Cependant, peu à peu, Jeanne sentit que le silence devenait pour elle embarrassant et dangereux. Elle ne voulait pas que Louis pût deviner sa faiblesse, et cherchait quelque phrase indifférente pour rompre leur double émotion, il lui semblait aussi qu’une causerie douce et amicale calmerait le bouleversement de son cœur, mais la voix s’arrêtait dans sa gorge ; elle ne pouvait articuler un mot.

Louis, de son côté, aurait voulu, à cette heure d’abandon, heure unique peut-être, obtenir de Jeanne une parole qui ressemblât à un aveu, à une promesse, ou à une espérance. Il essayait de parler le premier, et ne pouvait réussir à entamer la question qui tenait sa vie suspendue.
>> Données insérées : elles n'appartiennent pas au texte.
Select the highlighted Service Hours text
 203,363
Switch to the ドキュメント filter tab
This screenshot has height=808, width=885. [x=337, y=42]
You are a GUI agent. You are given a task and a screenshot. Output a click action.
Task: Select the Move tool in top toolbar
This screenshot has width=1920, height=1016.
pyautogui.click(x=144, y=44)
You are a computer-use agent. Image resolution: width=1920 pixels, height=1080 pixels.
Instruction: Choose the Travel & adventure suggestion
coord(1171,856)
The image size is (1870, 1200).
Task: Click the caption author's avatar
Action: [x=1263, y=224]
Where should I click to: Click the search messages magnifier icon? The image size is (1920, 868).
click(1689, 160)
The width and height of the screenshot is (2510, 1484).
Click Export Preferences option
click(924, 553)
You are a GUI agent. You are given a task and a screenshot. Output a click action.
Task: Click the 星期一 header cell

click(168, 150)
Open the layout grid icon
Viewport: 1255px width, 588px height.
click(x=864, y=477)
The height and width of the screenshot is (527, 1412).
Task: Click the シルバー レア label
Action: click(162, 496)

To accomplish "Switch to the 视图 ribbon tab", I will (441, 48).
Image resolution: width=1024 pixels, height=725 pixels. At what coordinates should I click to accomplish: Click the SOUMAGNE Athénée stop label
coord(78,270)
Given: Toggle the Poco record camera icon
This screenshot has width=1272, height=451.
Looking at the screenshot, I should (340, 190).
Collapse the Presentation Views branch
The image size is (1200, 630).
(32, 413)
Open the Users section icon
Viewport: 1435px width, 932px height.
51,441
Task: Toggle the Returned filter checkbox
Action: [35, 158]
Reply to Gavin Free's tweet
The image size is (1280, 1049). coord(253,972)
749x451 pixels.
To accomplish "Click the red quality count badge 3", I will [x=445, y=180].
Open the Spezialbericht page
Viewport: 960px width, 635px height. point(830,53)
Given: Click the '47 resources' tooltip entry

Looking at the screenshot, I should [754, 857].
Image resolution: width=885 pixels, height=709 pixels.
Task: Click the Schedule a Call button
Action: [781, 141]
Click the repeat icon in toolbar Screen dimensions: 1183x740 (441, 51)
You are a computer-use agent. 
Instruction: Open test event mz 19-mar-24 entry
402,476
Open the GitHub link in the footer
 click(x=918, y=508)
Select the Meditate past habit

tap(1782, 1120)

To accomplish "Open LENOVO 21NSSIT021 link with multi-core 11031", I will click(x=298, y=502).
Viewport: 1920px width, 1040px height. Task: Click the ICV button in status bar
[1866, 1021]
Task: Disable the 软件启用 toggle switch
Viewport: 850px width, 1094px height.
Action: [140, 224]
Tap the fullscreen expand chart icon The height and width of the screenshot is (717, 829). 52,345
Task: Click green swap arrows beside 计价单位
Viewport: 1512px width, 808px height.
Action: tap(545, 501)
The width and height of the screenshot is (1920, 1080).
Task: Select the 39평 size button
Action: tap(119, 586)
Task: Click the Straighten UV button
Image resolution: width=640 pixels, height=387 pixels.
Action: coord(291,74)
Les phrases qui lui venaient à l’esprit lui paraissaient ou banales ou gauches, ou niaises ou brutales.

Au milieu de la délicieuse harmonie de leurs cœurs et du silence enivrant qui laissait au bonheur présent sa plénitude sans engager l’avenir, toute parole était un bruit discordant, un brusque réveil, un douloureux rappel à la réalité.

Ils marchaient toujours, côtoyant les prés, les châtaigneraies, les champs en jachères. Tout à coup les chevaux s’arrêtèrent en hennissant, des chiens aboyèrent. Jeanne et Louis relevèrent la tête : la grand’porte de Mauguet était devant eux. Myon vint ouvrir ; le rêve était fini.